Kultur Regierung will illegalen Kulturhandel eindämmen

Berlin (dpa) - Deutschland will den illegalen Handel mit Kulturgütern durch schärfere Kontrollen eindämmen. Wer zukünftig Antiken nach Deutschland einführt, sollte für jedes Stück eine Exporterlaubnis des Herkunftslandes vorlegen müssen, erklärte Kulturstaatsministerin Monika Grütters (CDU) am Donnerstag.

Von dpa

Sie wolle bis Mitte 2015 dafür eine Gesetzesnovelle vorlegen.
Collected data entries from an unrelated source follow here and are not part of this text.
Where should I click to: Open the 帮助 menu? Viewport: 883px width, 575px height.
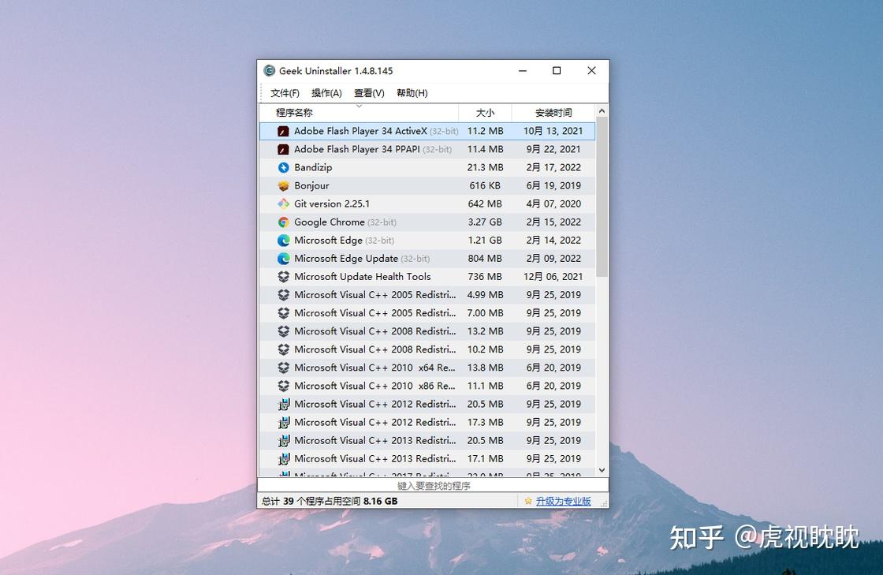411,92
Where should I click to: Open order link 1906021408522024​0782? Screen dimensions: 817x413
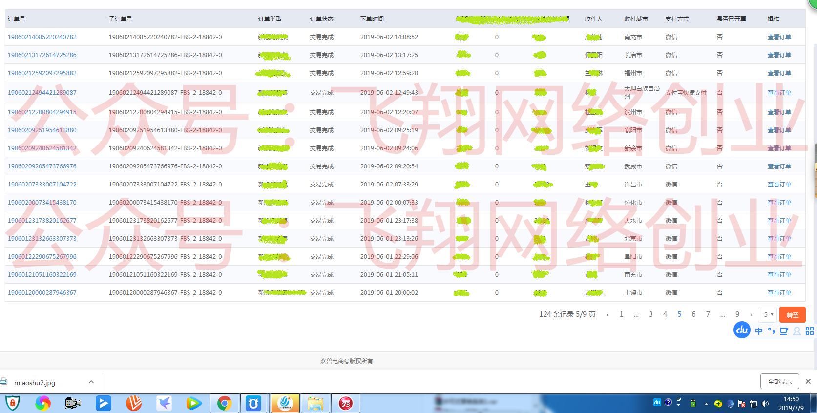coord(42,37)
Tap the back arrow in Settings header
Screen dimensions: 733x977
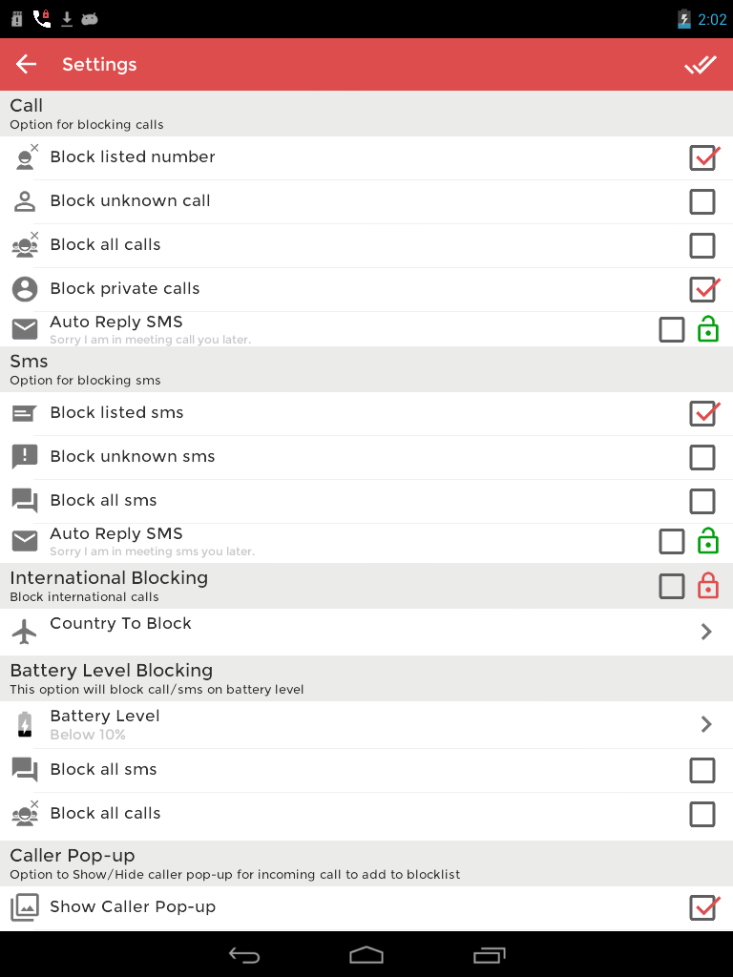pos(26,64)
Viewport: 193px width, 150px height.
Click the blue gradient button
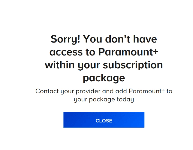point(104,120)
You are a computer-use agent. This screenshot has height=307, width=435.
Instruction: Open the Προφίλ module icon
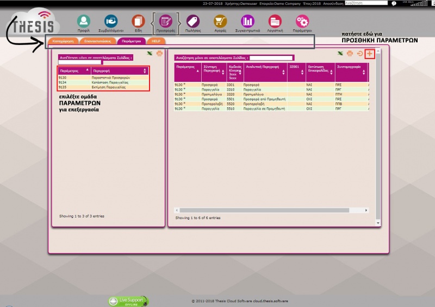pos(83,22)
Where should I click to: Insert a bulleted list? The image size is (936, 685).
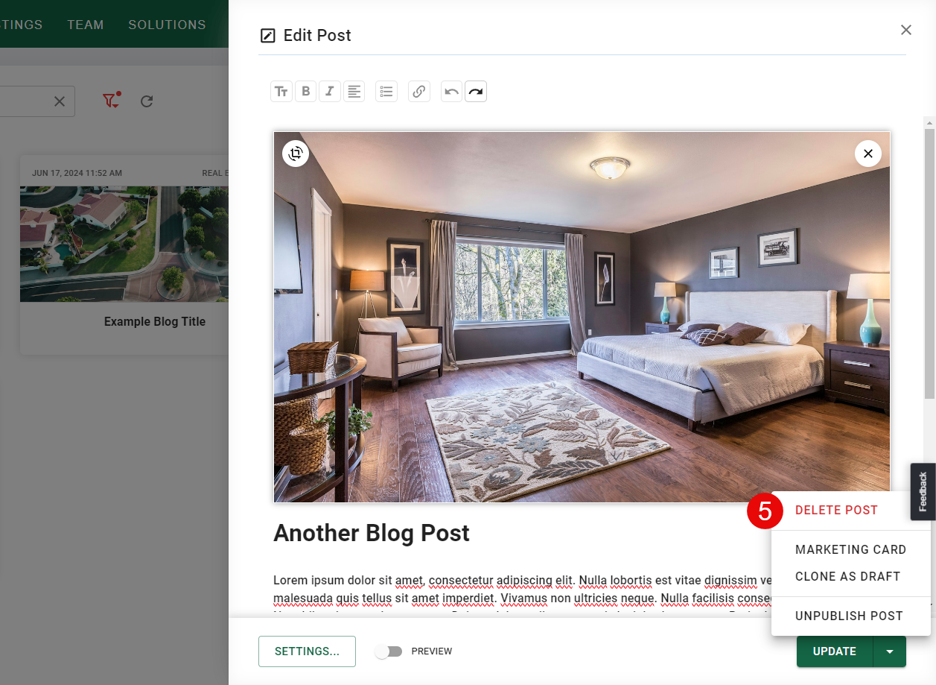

Der Handel mit Kulturgütern müsse auf Objekte mit legalem Ursprung beschränkt werden, erklärte Grütters zur Eröffnung einer Konferenz über Kulturraub in Berlin.

Die Präsidentin des Deutschen Archäologischen Instituts, Friederike Fless, forderte, mehr für die Identifizierung einzelner Stücke zu unternehmen. Mit einer «Objekt-ID» könnte der Ursprung von jedem Stück besser nachvollzogen werden. Im Auswärtigen Amt beraten bis Freitag rund 250 Experten über die Folgen der Plünderung von Kulturstätten, darunter in Nahost, Afrika und Lateinamerika.

Der Chef der syrischen Antikenverwaltung, Maamoun Abdulkarim, sagte im «Tagesspiegel» (Donnerstag), die meisten archäologischen Stätten in seinem Land seien trotz des Bürgerkriegs in gutem Zustand. Laut Abdulkarim droht Gefahr von der Terrormiliz Islamischer Staat (IS). So habe die IS in Raqqa alle römischen, griechischen und islamischen Mausoleen zerstört.